- _AIM OF THE EXERCISE_:
Continue the qa-labo spring 2026 release notes below, picking up after their last line.

-- BEGIN EXTRACT --

Skip to main content

qa-labo spring 2026: filter, join, calc, and a lot of new materials

· 5 min read
Koji Maruyama
Product Manager

Most of the heavy lifting in QA ZERO happens in a sibling repository called qa-labo — the experimental fork where new features incubate before they roll up into the production plugin. This post is the first in what I hope becomes a regular stream of notes from that work.

Since the last time this blog updated, qa-labo has filled in almost everything the original QAL 2025-10-20 guide listed as "not yet available". The API version is unchanged — these are additive, so you can keep using ?version=2025-10-20 and just start using the new features.

What's new in QAL

The original release shipped from + keep and little else. You can now write full queries:

  • filter — flat, AND-combined row filter with ten operators (eq, neq, gt/gte, lt/lte, in, contains, prefix, between). Keys are plain column names belonging to the source material, so { "device_type": ["SP"], "url": { "prefix": "/blog" } } "just works".

-- END EXTRACT --
-- BEGIN PROVIDED DATA --

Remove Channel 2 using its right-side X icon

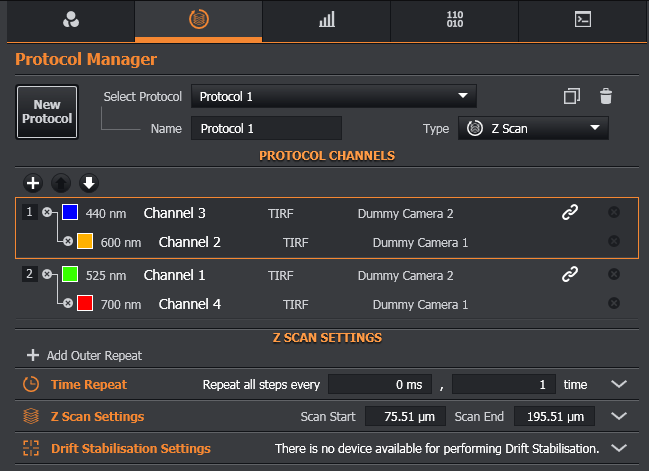pyautogui.click(x=614, y=242)
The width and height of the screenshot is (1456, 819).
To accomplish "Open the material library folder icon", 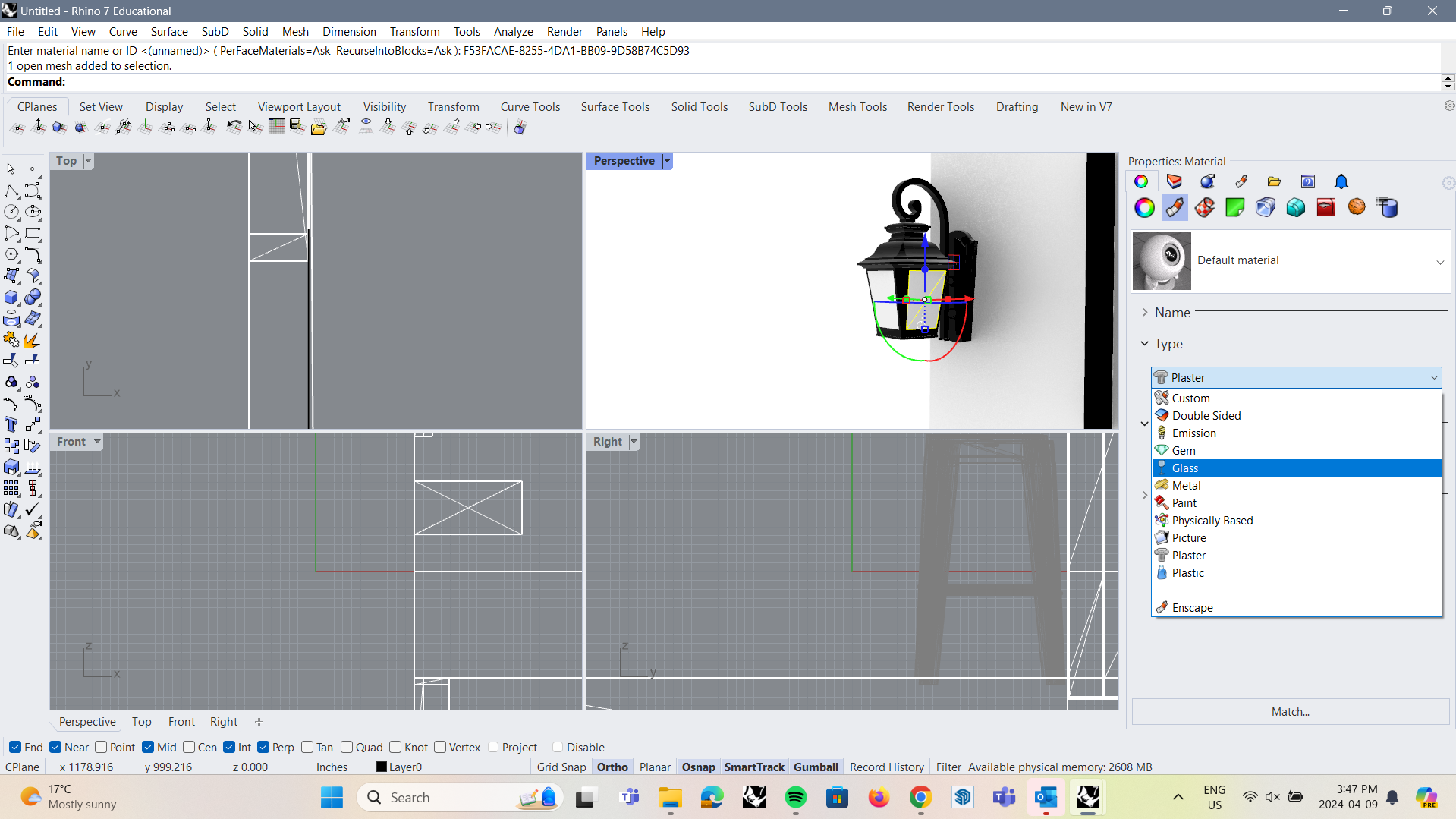I will [1274, 181].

-- END PROVIDED DATA --

- _ANSWER TO THE PROBLEM_:
  • join — single equi-join per view, id-columns only. N:M materials like gsc now require a filter on the joined side (enforced by the executor as E_JOIN_FILTER_REQUIRED) — we hit this in production when a stray join blew up a 100-PV page into 15,000 rows. The rule is strict by design.
  • calc — whitelisted aggregation (COUNT, COUNTUNIQUE, SUM, AVERAGE, MIN, MAX) with a strict single-column argument. COUNT(*) is still banned — always name the column, which keeps the optimizer honest.
  • View chainingfrom: ["<earlier_view>"] inside the same make block. This is where QAL starts feeling like a real query language: filter once in a base view, then aggregate it two different ways in child views without re-scanning the column DB.
  • result.sort, result.sample, result.include_count — these keys are reserved in the spec but not yet implemented. sort is currently rejected as E_RESULT_FORBIDDEN_KEY, and sample/include_count pass validation but are no-ops. Sort and size-check client-side until the features map in /guide flips them on.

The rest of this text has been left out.